Comment 6 Laine Stump 2015-04-01 14:58:23 UTC
(In reply to Martin Kletzander from comment #4)
> (In reply to Kashyap Chamarthy from comment #3)
> You have certainly not done this as root, so you haven't reproduced the
> original problem.

The whole point of the BZ is that this happens when running as non-root (which is how libguestfs uses libvirt)

Comment 7 Martin Kletzander 2015-04-01 14:59:41 UTC
Sorry to both of you, I am the wrong here, I read NON-root as it was "YES-root".  I'll continue having a look at it...

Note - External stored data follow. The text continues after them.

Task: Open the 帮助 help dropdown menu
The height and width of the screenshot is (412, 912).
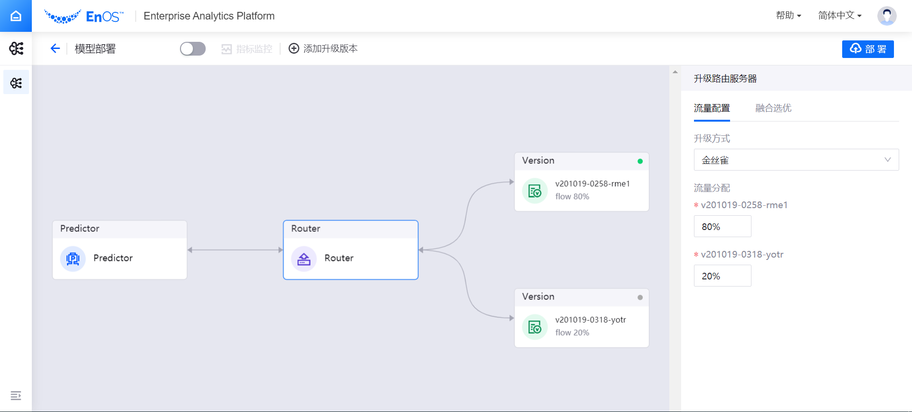Action: tap(789, 16)
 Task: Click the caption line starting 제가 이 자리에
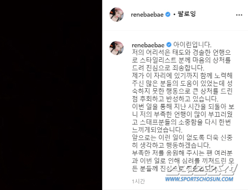[182, 76]
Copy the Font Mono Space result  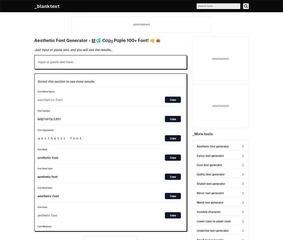coord(173,100)
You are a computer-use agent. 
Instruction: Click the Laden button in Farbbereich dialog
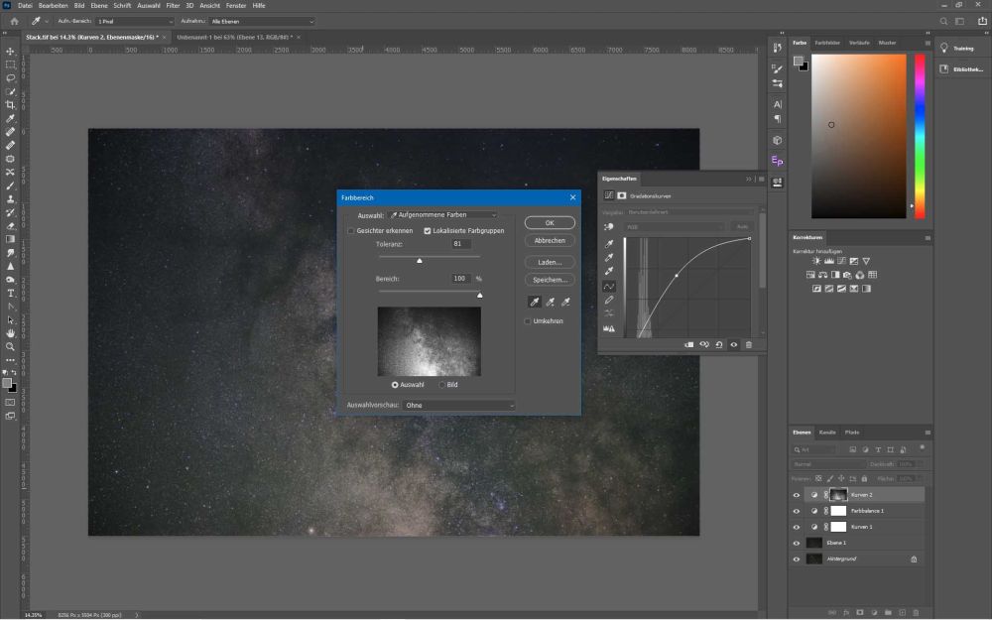(x=550, y=261)
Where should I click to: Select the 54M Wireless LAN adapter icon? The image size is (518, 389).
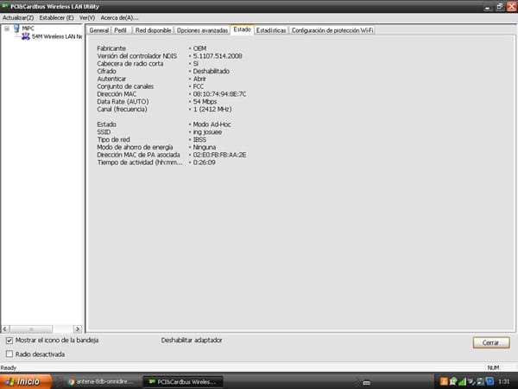pos(25,37)
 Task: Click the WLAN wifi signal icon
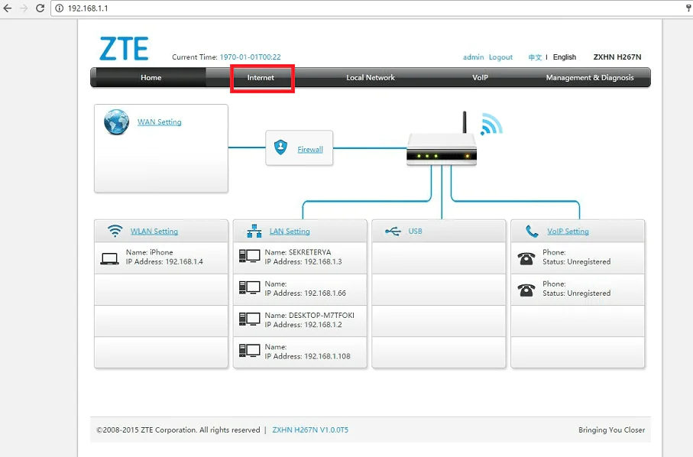pos(115,231)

Comment 8 Michal Privoznik 2015-04-02 13:08:25 UTC
Patch proposed upstream:

https://www.redhat.com/archives/libvir-list/2015-April/msg00107.html

Comment 10 Michal Privoznik 2015-04-15 11:48:17 UTC
I've just pushed the patch upstream:

commit be78814ae07f092d9c4e71fd82dd1947aba2f029
Author:     Michal Privoznik <mprivozn>
AuthorDate: Thu Apr 2 14:41:17 2015 +0200
Commit:     Michal Privoznik <mprivozn>
CommitDate: Wed Apr 15 13:39:13 2015 +0200

    virNetSocketNewConnectUNIX: Use flocks when spawning a daemon
    
    https://bugzilla.redhat.com/show_bug.cgi?id=1200149
    
    Even though we have a mutex mechanism so that two clients don't spawn
    two daemons, it's not strong enough. It can happen that while one
    client is spawning the daemon, the other one fails to connect.
    Basically two possible errors can happen:
    
      error: Failed to connect socket to '/home/mprivozn/.cache/libvirt/libvirt-sock': Connection refused
    
    or:
    
      error: Failed to connect socket to '/home/mprivozn/.cache/libvirt/libvirt-sock': No such file or directory
    
    The problem in both cases is, the daemon is only starting up, while we
    are trying to connect (and fail). We should postpone the connecting
    phase until the daemon is started (by the other thread that is
    spawning it). In order to do that, create a file lock 'libvirt-lock'
    in the directory where session daemon would create its socket. So even
    when called from multiple processes, spawning a daemon will serialize
    on the file lock. So only the first to come will spawn the daemon.
    
    Tested-by: Richard W. M. Jones <rjones>
    Signed-off-by: Michal Privoznik <mprivozn>


v1.2.14-174-gbe78814

Comment 11 Cole Robinson 2015-04-15 13:47:38 UTC
Reopening to track backporting this to f22

Comment 12 Fedora Update System 2015-04-15 19:11:25 UTC
libvirt-1.2.13-3.fc22 has been submitted as an update for Fedora 22.
https://admin.fedoraproject.org/updates/libvirt-1.2.13-3.fc22

Comment 13 Fedora Update System 2015-04-17 18:37:14 UTC
Package libvirt-1.2.13-3.fc22:
* should fix your issue,
* was pushed to the Fedora 22 testing repository,
* should be available at your local mirror within two days.
Update it with:
# su -c 'yum update --enablerepo=updates-testing libvirt-1.2.13-3.fc22'
as soon as you are able to.
Please go to the following url:
https://admin.fedoraproject.org/updates/FEDORA-2015-6245/libvirt-1.2.13-3.fc22
then log in and leave karma (feedback).

Comment 14 Fedora Update System 2015-04-22 22:58:03 UTC
libvirt-1.2.13-3.fc22 has been pushed to the Fedora 22 stable repository.  If problems still persist, please make note of it in this bug report.